§ **PROBLEM DESCRIPTION**:
From the entries below, copy out all lines holding "Alle".

Extracted records:
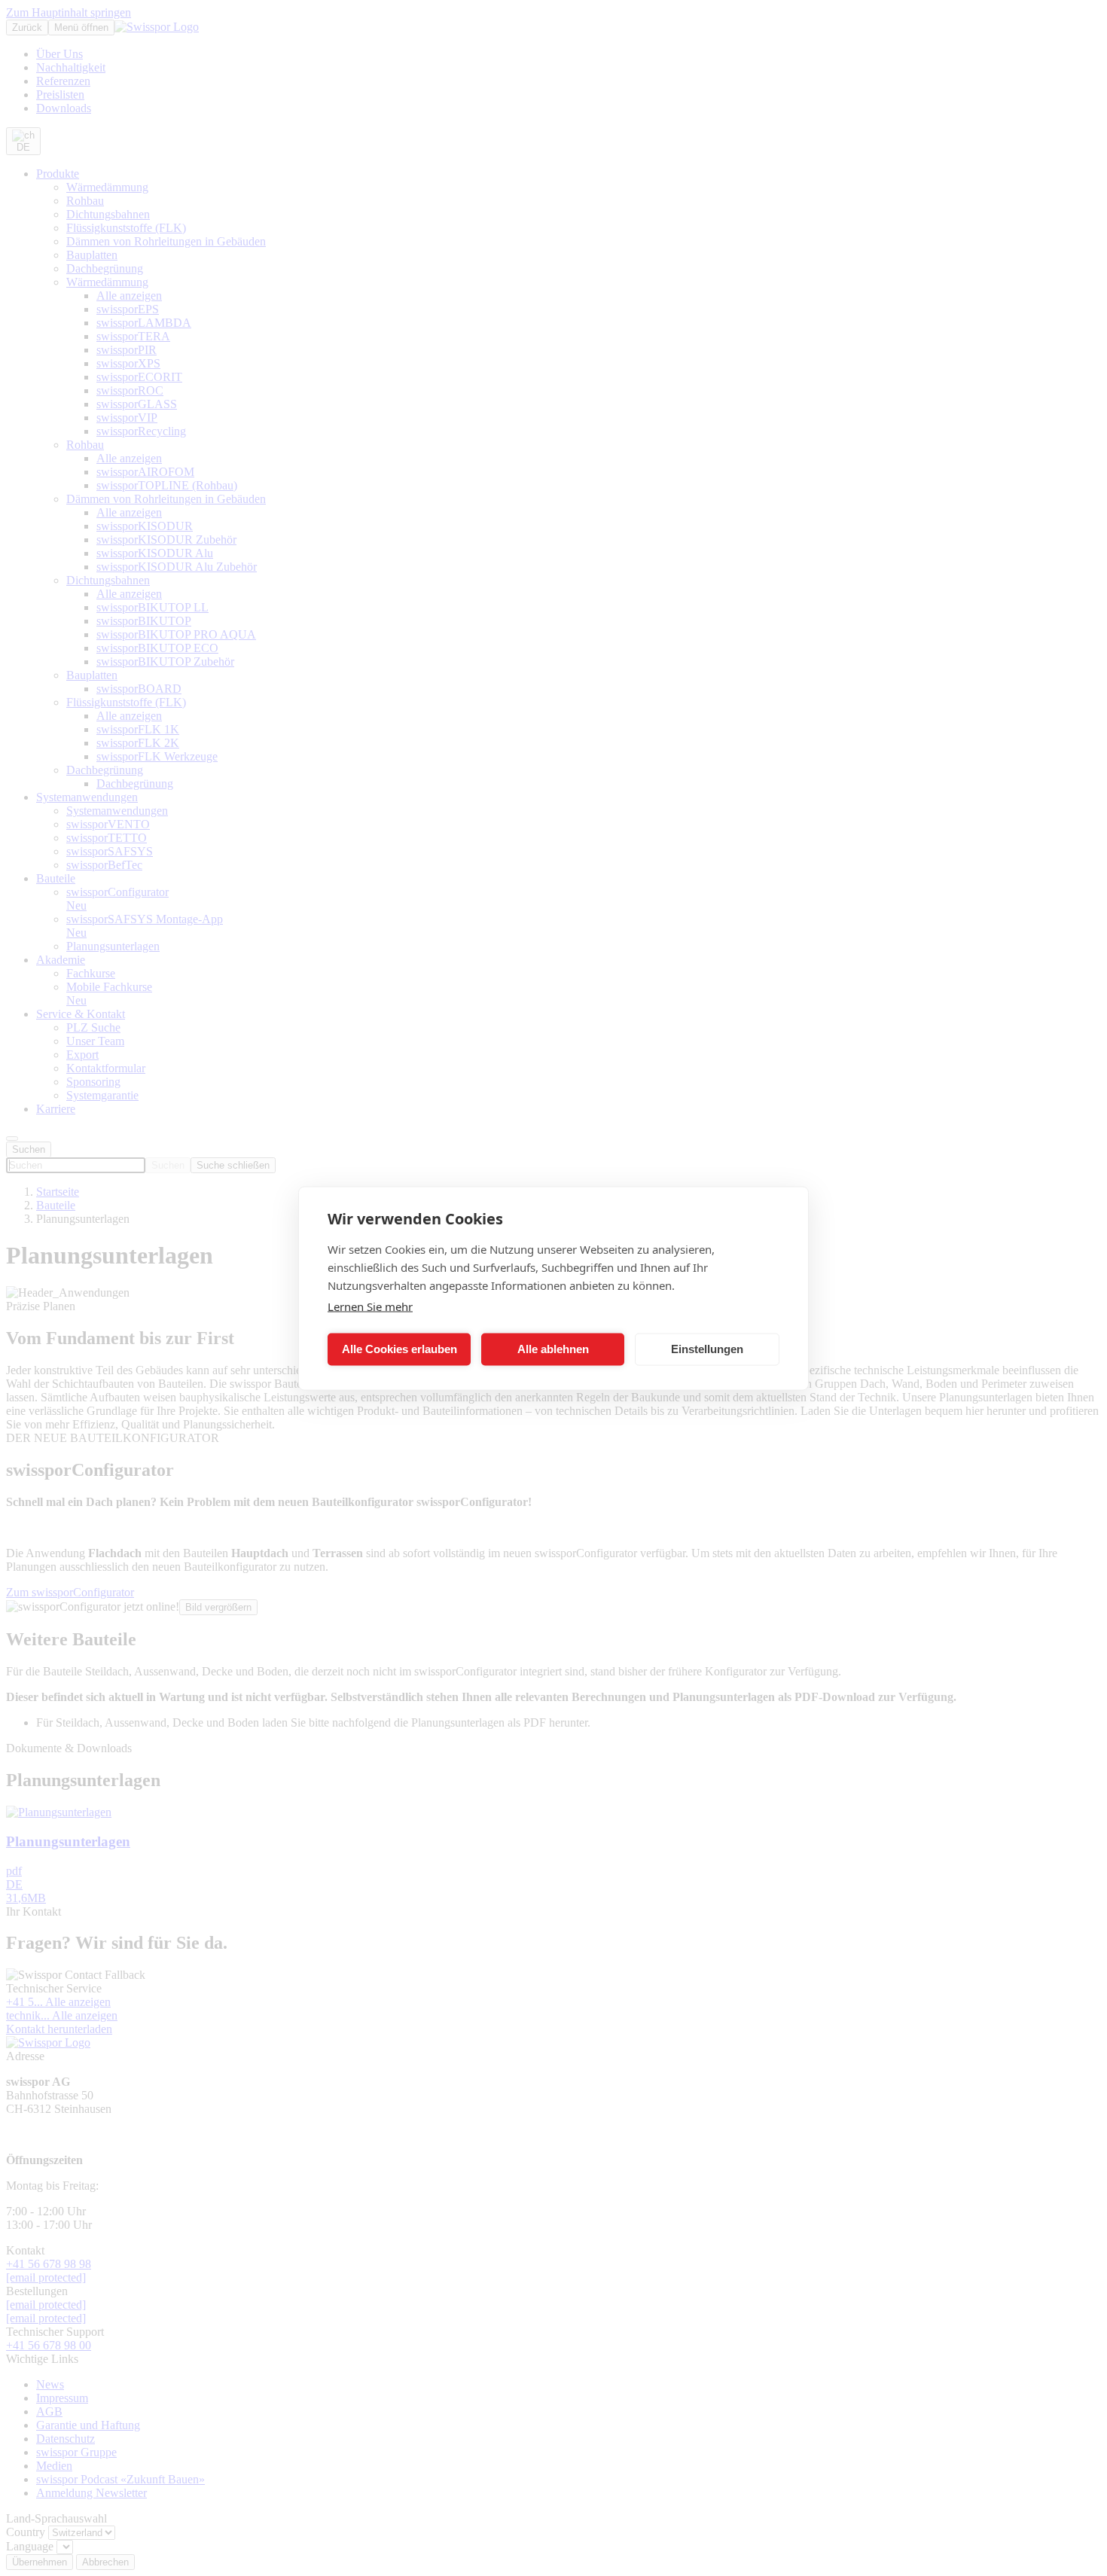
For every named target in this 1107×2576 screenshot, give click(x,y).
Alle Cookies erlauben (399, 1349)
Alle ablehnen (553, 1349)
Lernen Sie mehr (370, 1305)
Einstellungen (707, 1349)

§ **OUTPUT OF THE EXERCISE**:
Alle Cookies erlauben (399, 1349)
Alle ablehnen (553, 1349)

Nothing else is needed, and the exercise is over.